After 2014 court decision, is software still patentable?

The key legal issue with computer software is that it often does not clearly transform a tangible object

Phil Hunt

While computer hardware has never been seriously questioned to be eligible subject matter, for computer software, it has been an entirely different story. The problem for software is that it is not itself tangible and it often does not clearly transform a tangible object. A process performed by a computer will at least change the state of numerical registers in the computer. However, the Supreme Court in its Benson (1972) case found that these changes are too ephemeral, only temporarily transforming the computer, and so the Court held that such a process was an abstract idea and not patent eligible. Later, the Supreme Court in its Diehr (1981) decision found that a process performed by a computer that controlled a tire molding machine did transform an object (a rubber tire) and thus was patent eligible.
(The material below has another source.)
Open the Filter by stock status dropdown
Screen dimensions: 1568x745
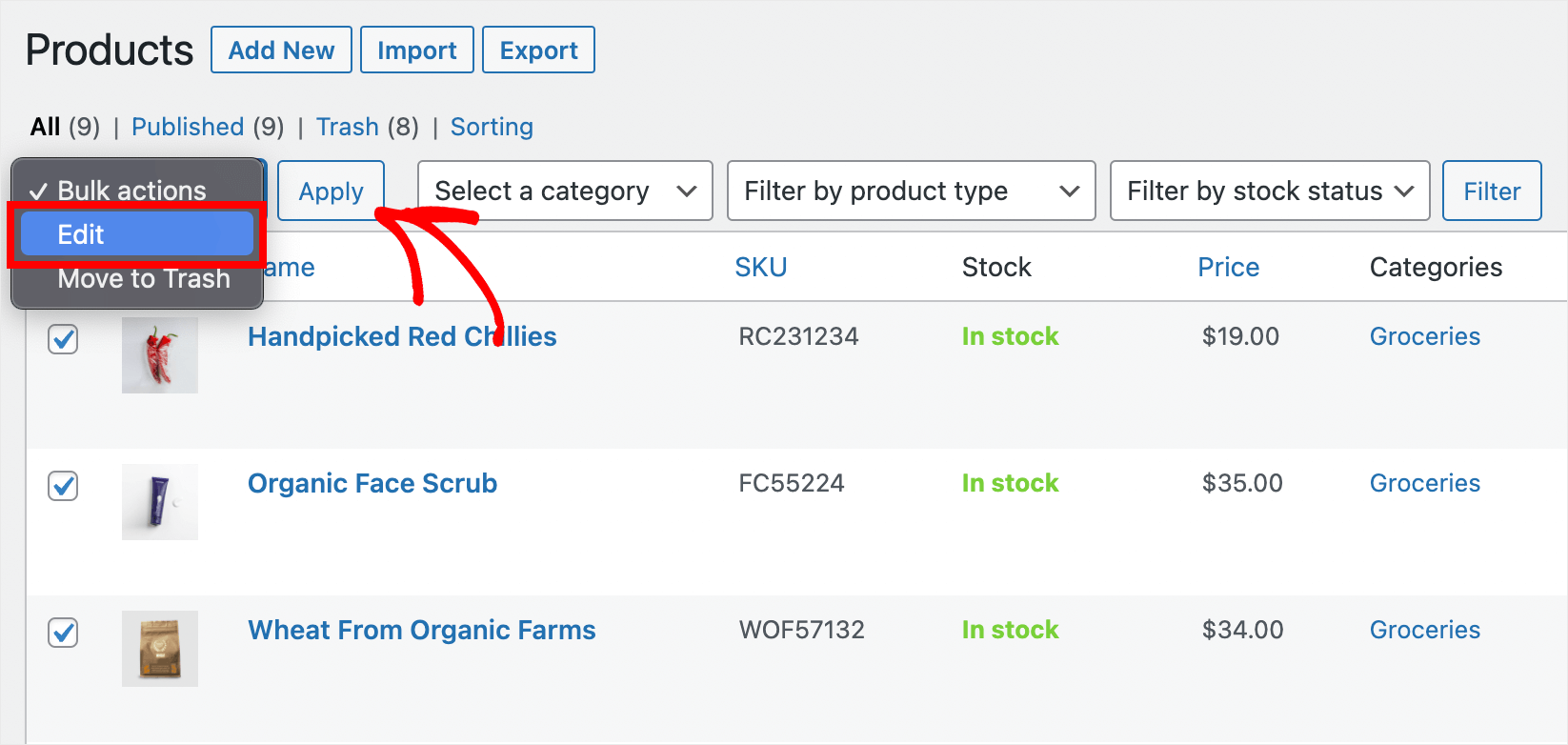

After Diehr, the lower courts interpreted Diehr so as to find nearly any process performed by a computer to be patent eligible as long as it performed some activity external to a computer processor, even if the external activity was trivial, such as displaying the results of a calculation.
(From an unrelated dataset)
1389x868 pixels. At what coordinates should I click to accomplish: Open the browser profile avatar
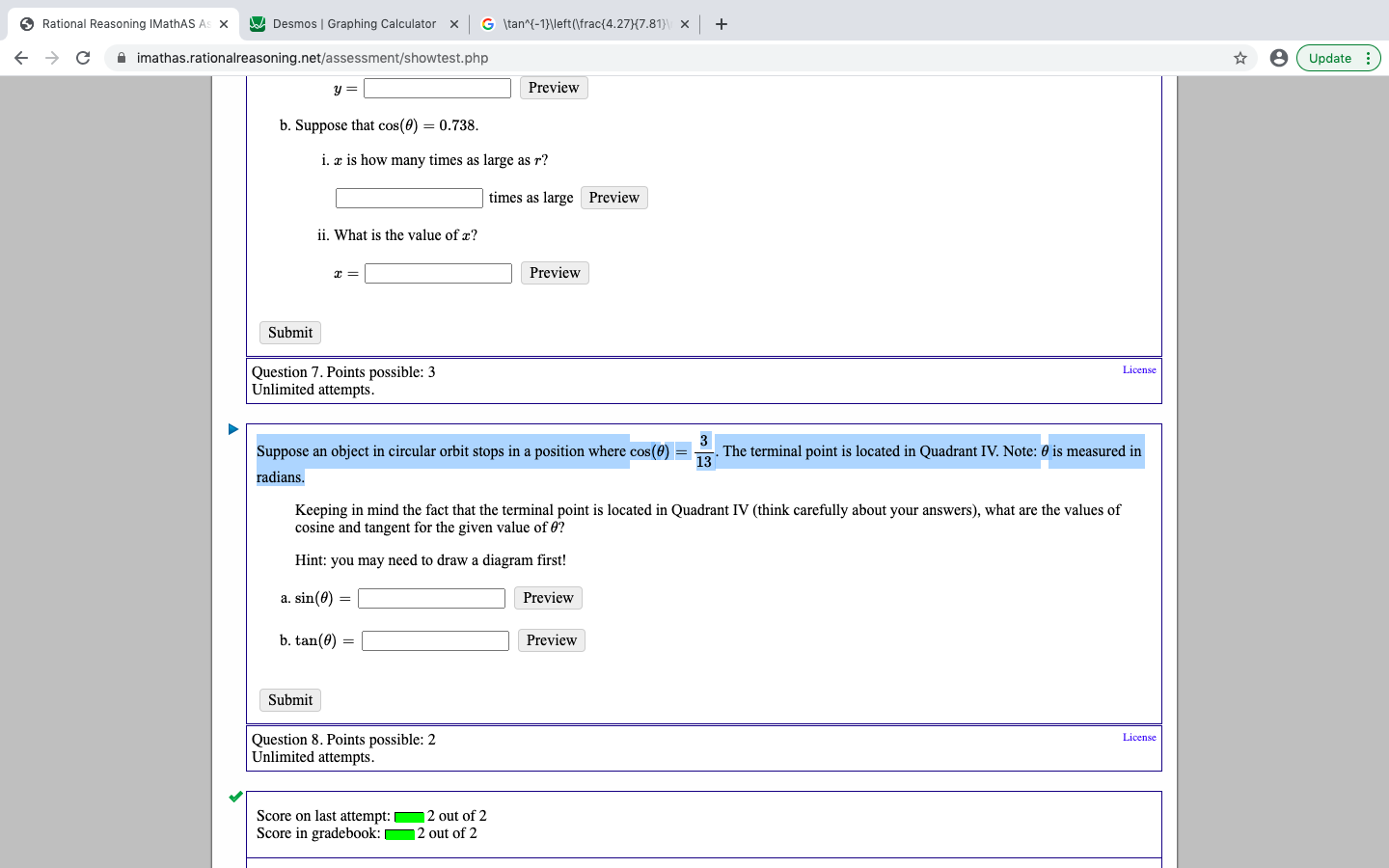coord(1279,58)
In 2014, the Supreme Court, concerned that a large fraction of software patents issued should not have been allowed, delivered its Alice Corp. v. CLS Bank decision, in which it invoked a new test for subject matter eligibility that comprises a two-step inquiry. In the first step, a claimed invention is examined to see if it is directed to an abstract idea. If so, then a second step is performed to determine whether the claimed invention is “significantly more” than the abstract idea. If it is, then it may be patent eligible subject matter.

It would have been helpful if the Supreme Court gave precise definitions that would draw a bright line between what is an abstract idea and what is not, but that is not their style. The Supreme Court did give some hints at what would qualify as an abstract idea and what would qualify as “significantly more.” Specifically, the Supreme Court hinted that claims directed at abstract ideas MAY be patent eligible if “inventive.” The USPTO and the lower courts have tried to interpret these vague hints to the cases before them, developing their own example sets of “patent eligible” cases and “not patent eligible cases. “Eventually, the Supreme Court will review one or two of these and let us know whether the USPTO and the lower courts are doing what the Supreme Court wants them to do.

Most of the post-Alice lower court cases about patent subject matter eligibility have invalidated the software claims brought to them. Most of these patents claimed a process performed by a computer that had been previously done by people or non-computer machines. For example, in Ultramerical (2014), the court invalidated patent claims reciting a process of showing an advertisement before delivering free content over the internet.

Some cases have upheld patent claim validity. For example, in DDR Holdings (2014), a lower court found a software claim to be patent eligible subject matter. The claim in question recited a technique for embedding an internet browser window within another browser window. This technique was found to be “inventive.”

So the bottom line here is that just performing a process using a computer will not get you a patent, even if no one has done that process on a computer before. That worked from 1998 to 2014, but it does not work anymore. Now to be patent eligible, the way the process is performed by a computer has to be “inventive.”